Thanks for your patience regarding this blog. I choose less over more in order to avoid whining on a regular basis...so bear with my occasional updates. Perhaps the next will be more upbeat as I will get new baseline PET scan results today to see if we are status quo after a three month sabbatical from chemo treatments. :) Hope your summer included some fun family outings. Keep an eye on your diet: be sensible and organic when possible and remember " It is never so bad that it could be worse"... be healthy, be happy and follow only Positive Pursuits. Hugs

BAD NEWS AND WORSE NEWS

A friend of mine felt unwell for months, so he decided to see his doctor. The doctor examined him and referred him to the hospital to see various specialists.

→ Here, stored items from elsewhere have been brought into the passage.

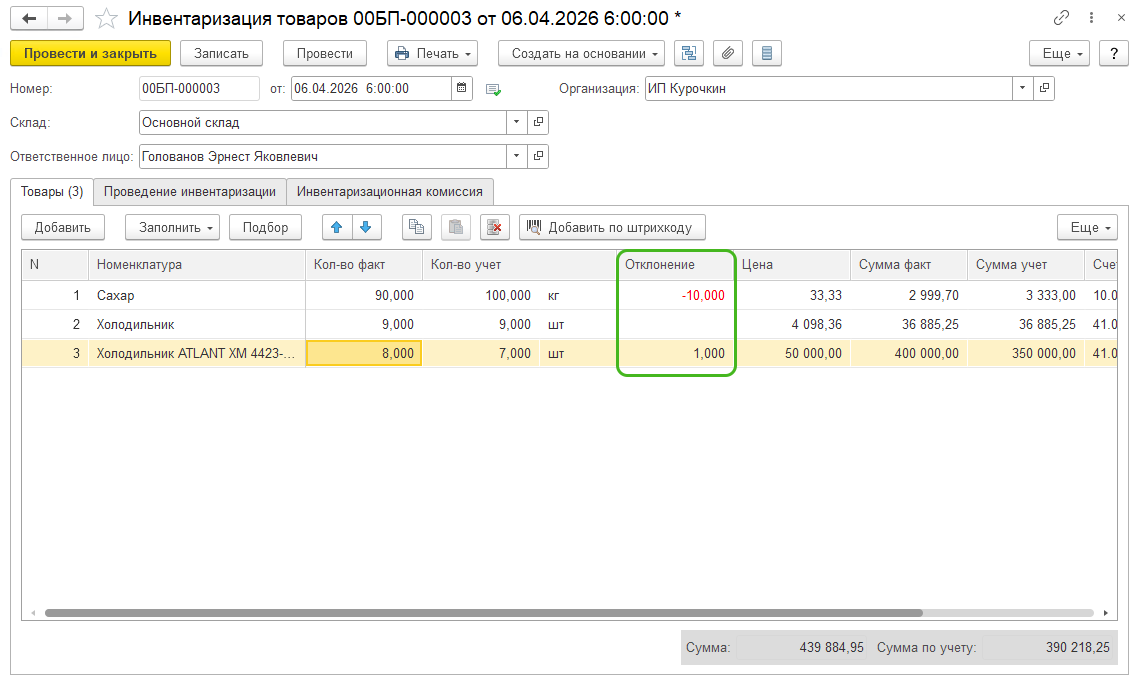
Task: Switch to Проведение инвентаризации tab
Action: click(189, 191)
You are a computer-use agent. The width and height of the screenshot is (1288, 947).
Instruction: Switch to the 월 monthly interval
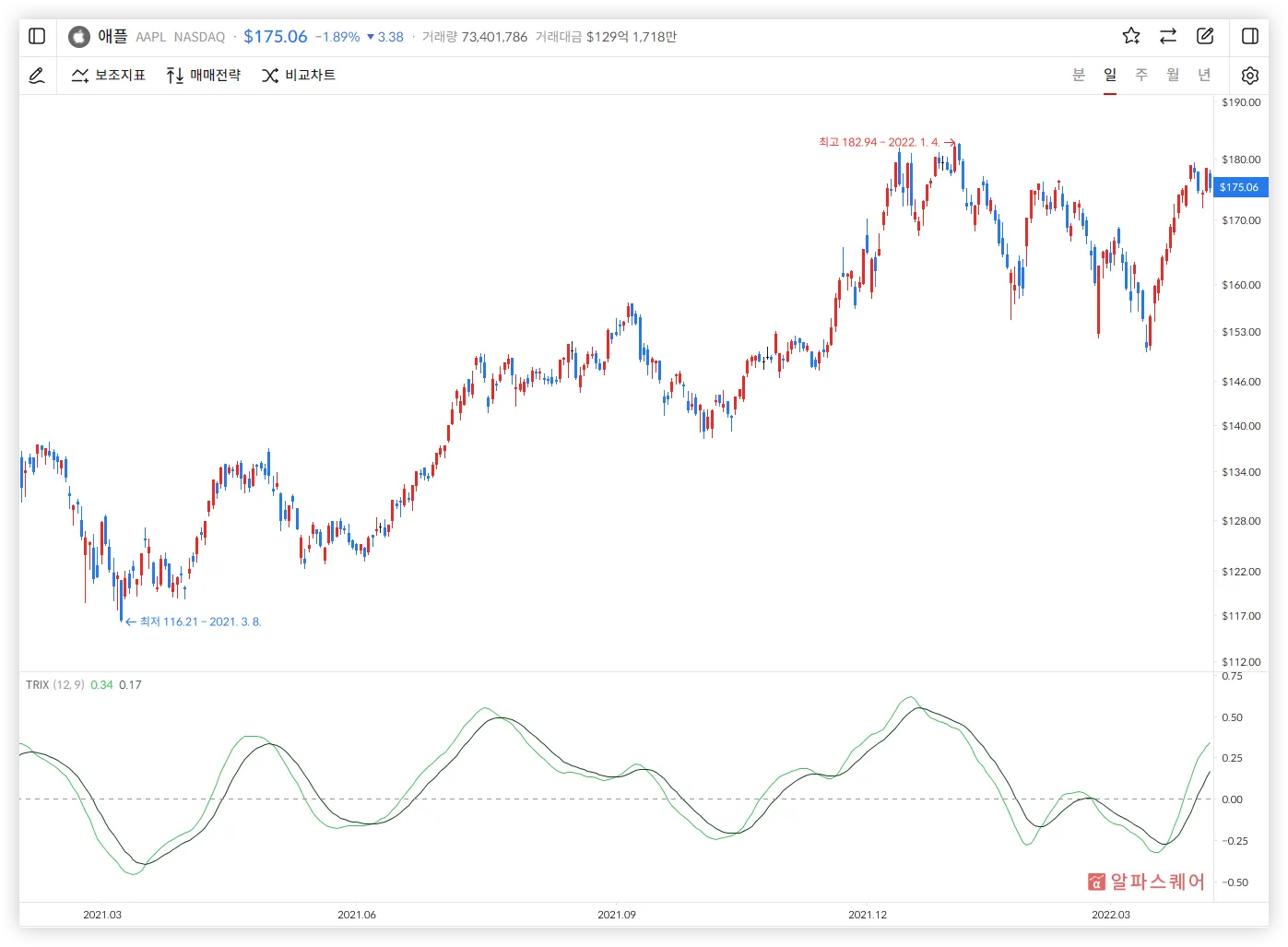1173,75
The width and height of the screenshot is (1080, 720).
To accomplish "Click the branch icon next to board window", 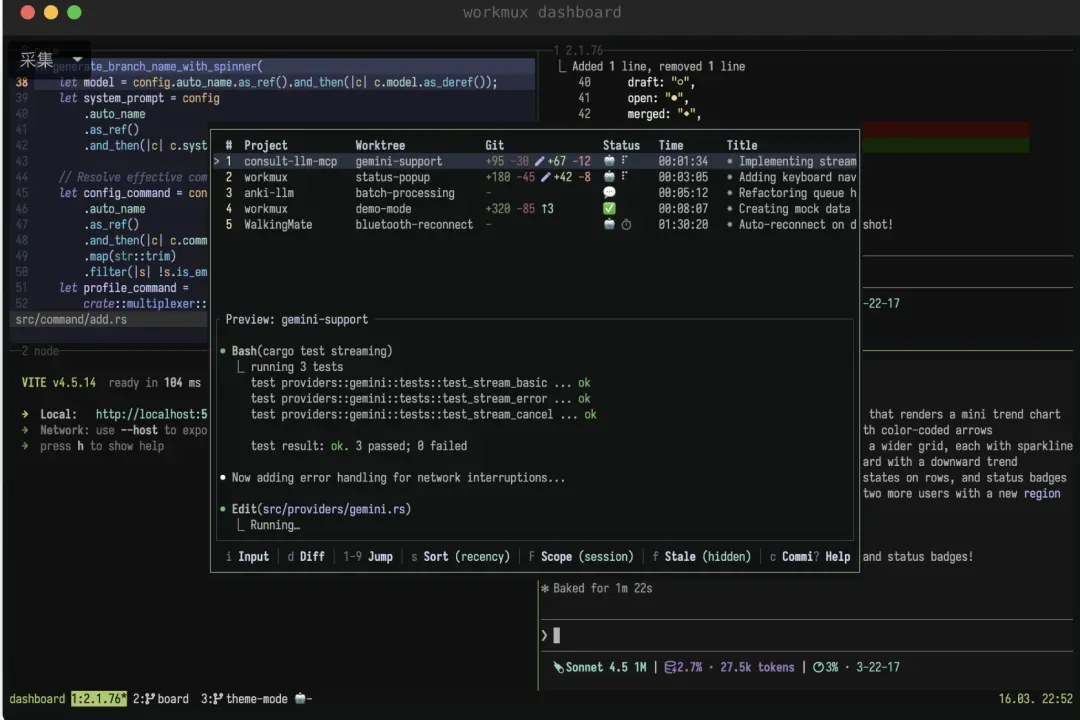I will click(149, 699).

After a couple of weeks, all the test results came through, so my friend returned to see his doctor.

"I'm very sorry", said the doctor. "I'm afraid I have bad news and worse news."

"Tell me the worst."

"I'll be honest, you have cancer, you'll be dead in three months."

"Shit! " said my friend. "What on earth is the bad news?"

"You also have Alzheimer's Disease."

"Alzheimer's? Oh well, at least I don't have cancer."

                 **** Sometimes you just have to laugh outloud in order to remain sane!